=== Records supplied ===

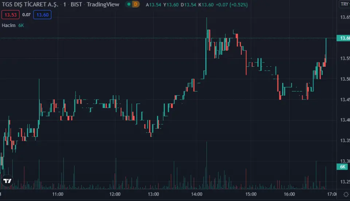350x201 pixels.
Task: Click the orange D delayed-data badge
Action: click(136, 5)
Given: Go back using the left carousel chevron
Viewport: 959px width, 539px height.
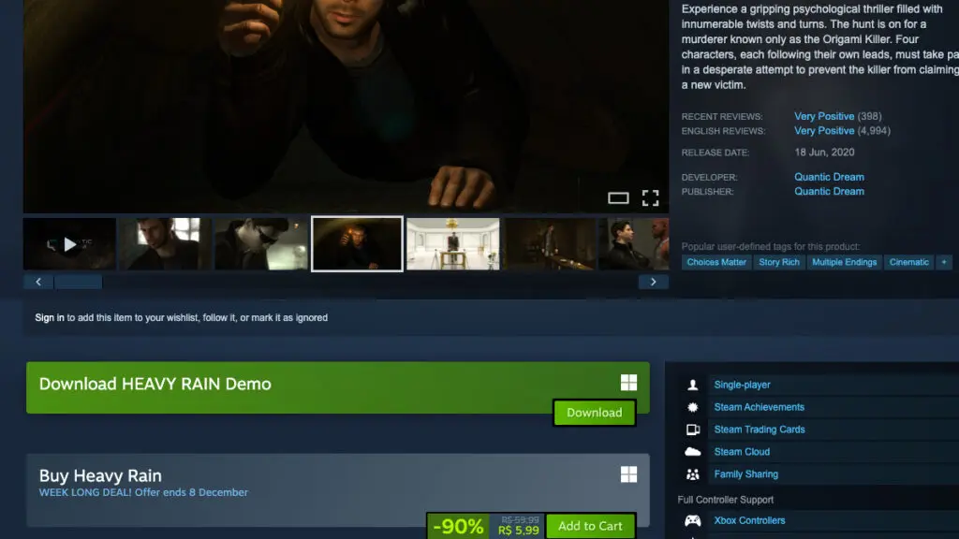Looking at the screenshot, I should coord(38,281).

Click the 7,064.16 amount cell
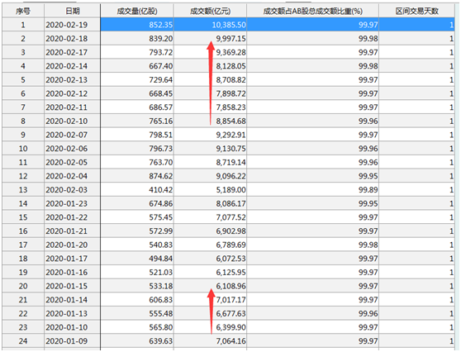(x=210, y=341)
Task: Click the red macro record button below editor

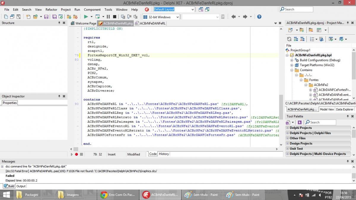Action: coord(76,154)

===
=== Records supplied ===

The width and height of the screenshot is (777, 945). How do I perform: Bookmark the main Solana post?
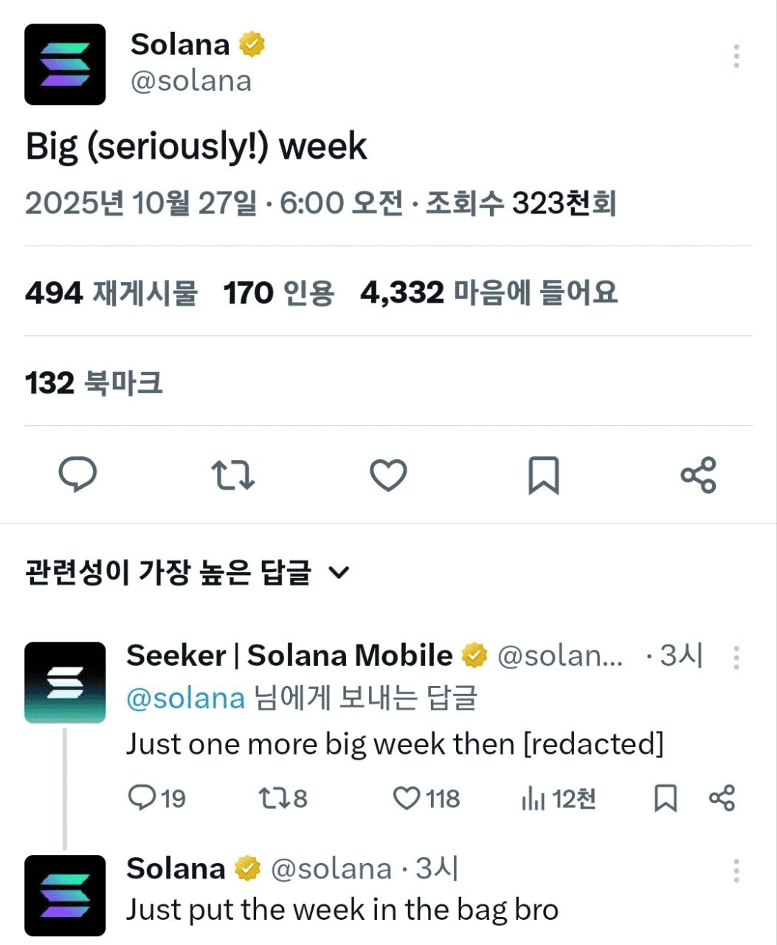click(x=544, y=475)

===

### Work to complete
Copy out the records from the line containing "350x201 pixels." through the line containing "(x=210, y=341)", both included, and leave the pictures out.

### Solution below
350x201 pixels.
Task: Click the orange D delayed-data badge
Action: click(136, 5)
Given: Go back using the left carousel chevron
Viewport: 959px width, 539px height.
Looking at the screenshot, I should coord(38,281).

Click the 7,064.16 amount cell
(x=210, y=341)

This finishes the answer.